There is a bedrock falsehood that somehow wrapping the word "science" around
something prevents it from this problem. It does not. Science history has
taught us that for the most part, the _social_ part of science works just like
the social part of any other industry: there are cool people, there are
weirdos, there's folks who have amazing ideas, there are fads, there are
things the group feels strongly about, and so on. In other words, scientists,
like all of us, operate in clans and herds. (Their herds just have much better
names!)

Pay attention: I am not trying to trash the entire field of science. Far from
it. Science is the light we have in the darkness. It's mankind's only hope.
But what I'm trying to show is that reading articles like "the science of why
we don't believe in science" is bullshit. In it, the writer will just put his
own misconceptions, or popular opinion, in the place of what is right and show
the various ways people do not agree with him and how they are broken. The
subtext is clear: we, the cognoscenti, know the truth. It's those poor other
rubes that aren't getting it.

I've long said I do not know what the climate is going to do. Looking at some
of the models' performance and the lack of any other planet-sized biological
systems to study, I have my doubts that others do either, but that's just my
own bias. What I _can_ say is that the discussion around climate science is
full of horse shit so deep that you'd need an excavator working 24/7 for a
year to dig your way out. It has become politicized, and scientists have
crossed the line between telling us what _is_ and telling us _what we should
do_.

This politicization of science is not good for politics or for science,
because Average Joe Sixpack is going to start lumping in all information he
receives under the rubric "science" as being suspect. He doesn't have the time
nor inclination to sort out the different types of proofs we have for
Newtonian physics versus evolutionary psychology. To him, it's all just
"science". And when one of these sciences promotes something that later on
turns out to be highly-opinionated BS, it hurts the entire field. It's bad
enough when journalists do this with poor science stories, but when scientists
themselves start playing the game of "who's right and who's wrong" in the
world, it destroys the very thing they're supposed to be promoting. Very bad.

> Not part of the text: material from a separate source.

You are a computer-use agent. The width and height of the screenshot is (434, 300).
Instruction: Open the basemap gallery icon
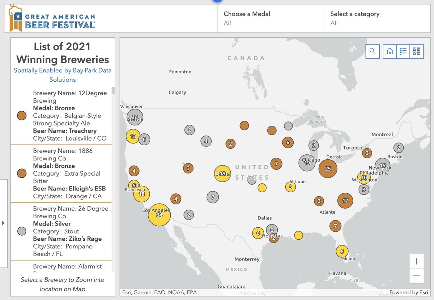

So when I read articles about how one political party has differently-
organized brains than the other one, or about various forms of cognitive bias
influencing politics, or how denialism and being a crank has a scientific
basis, I wince. This is not helpful. Please stop. You are not the scientific,
reasonable-minded judge of rationality you think you are. None of us are. If
you absolutely must say something, make the general point and move on.
Otherwise you are creating the very problem that you say you are just trying
to point out.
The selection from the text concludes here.